# Getting There....



## imported-varanus (Jun 24, 2017)

Outdoors for the adult Heath Monitors. Some progress pics. Nest box and insulated hides still to add.


----------



## Nero Egernia (Jun 24, 2017)

Looks awesome. Love the pond. That large rock isn't real is it? That would have been very hard to move. What are the dimensions of the pit? What species are the plants?


----------



## imported-varanus (Jun 24, 2017)

Thanks, Oshkii. Mostly Universal rock products with some "moss rocks" thrown in. Each glass panel is 1.3M, so the pit is 2.6M squared, not overly large, but should suit this pair with some added enclosure furniture. Mostly native grasses and ground hugging correas, kunzeas, dionella, acacias. Nothing over 1M and mostly around 400-500mm, but spreading. Anything that looks "heathy", really. You could get some great heaths over in WA, I'd imagine? Adults "courting" last season. In the Lacie aviary.


----------



## pinefamily (Jun 24, 2017)

Very nice setup, Richard. Is that off your back verandah?


----------



## imported-varanus (Jun 24, 2017)

Thanks.
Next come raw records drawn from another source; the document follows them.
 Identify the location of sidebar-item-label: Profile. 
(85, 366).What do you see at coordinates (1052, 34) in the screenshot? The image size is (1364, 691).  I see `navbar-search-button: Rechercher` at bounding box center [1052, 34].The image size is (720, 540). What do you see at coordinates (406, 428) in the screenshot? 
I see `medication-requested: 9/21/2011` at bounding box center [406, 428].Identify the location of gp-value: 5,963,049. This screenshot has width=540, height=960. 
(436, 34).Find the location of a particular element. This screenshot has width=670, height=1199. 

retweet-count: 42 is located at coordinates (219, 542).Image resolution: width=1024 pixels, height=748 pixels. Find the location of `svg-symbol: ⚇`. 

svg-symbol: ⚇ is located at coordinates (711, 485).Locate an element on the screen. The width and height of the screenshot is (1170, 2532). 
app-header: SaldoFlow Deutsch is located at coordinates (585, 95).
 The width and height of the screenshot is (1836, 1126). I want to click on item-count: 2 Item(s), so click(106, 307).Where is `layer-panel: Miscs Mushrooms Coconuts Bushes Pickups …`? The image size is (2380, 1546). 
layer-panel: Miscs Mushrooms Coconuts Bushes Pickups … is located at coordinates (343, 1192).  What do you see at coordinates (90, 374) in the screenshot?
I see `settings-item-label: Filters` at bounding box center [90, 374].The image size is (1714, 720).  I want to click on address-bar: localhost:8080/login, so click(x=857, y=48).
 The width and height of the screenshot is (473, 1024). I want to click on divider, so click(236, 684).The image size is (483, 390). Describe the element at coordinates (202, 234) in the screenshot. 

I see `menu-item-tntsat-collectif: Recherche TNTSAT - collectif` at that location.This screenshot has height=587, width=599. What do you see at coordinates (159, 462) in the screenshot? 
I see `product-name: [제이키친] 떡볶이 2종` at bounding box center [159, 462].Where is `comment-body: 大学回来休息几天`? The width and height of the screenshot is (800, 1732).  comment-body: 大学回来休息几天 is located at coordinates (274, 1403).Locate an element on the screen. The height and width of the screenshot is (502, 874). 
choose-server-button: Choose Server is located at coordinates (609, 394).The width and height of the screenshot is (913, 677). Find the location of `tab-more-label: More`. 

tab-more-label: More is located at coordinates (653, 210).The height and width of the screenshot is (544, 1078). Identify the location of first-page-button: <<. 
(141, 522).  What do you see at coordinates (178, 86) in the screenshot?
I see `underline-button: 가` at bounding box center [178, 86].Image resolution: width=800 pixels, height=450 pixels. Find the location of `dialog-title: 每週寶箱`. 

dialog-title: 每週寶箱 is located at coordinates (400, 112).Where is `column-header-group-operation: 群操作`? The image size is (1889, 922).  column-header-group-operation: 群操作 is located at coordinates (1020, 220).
Yes mate, plenty of sun out there.


----------



## vampstorso (Jun 24, 2017)

Looks awesome Richard! 

Was thinking of you the other week when geographically challenged me realised we live near you now! 

Hope all is well


----------



## imported-varanus (Jun 24, 2017)

Welcome anytime Vamps. Hope all's well with you and yours.


----------



## Nero Egernia (Jun 24, 2017)

imported-varanus said:


> Thanks, Oshkii. Mostly Universal rock products with some "moss rocks" thrown in. Each glass panel is 1.3M, so the pit is 2.6M squared, not overly large, but should suit this pair with some added enclosure furniture. Mostly native grasses and ground hugging correas, kunzeas, dionella, acacias. Nothing over 1M and mostly around 400-500mm, but spreading. Anything that looks "heathy", really. You could get some great heaths over in WA, I'd imagine? Adults "courting" last season. In the Lacie aviary.



Yeah, we get some great plant life here. There's so much variety. I've been trying to identify the many species but since the south west of Western Australia is a biodiversity hot-spot for plants it's proving to be difficult.


----------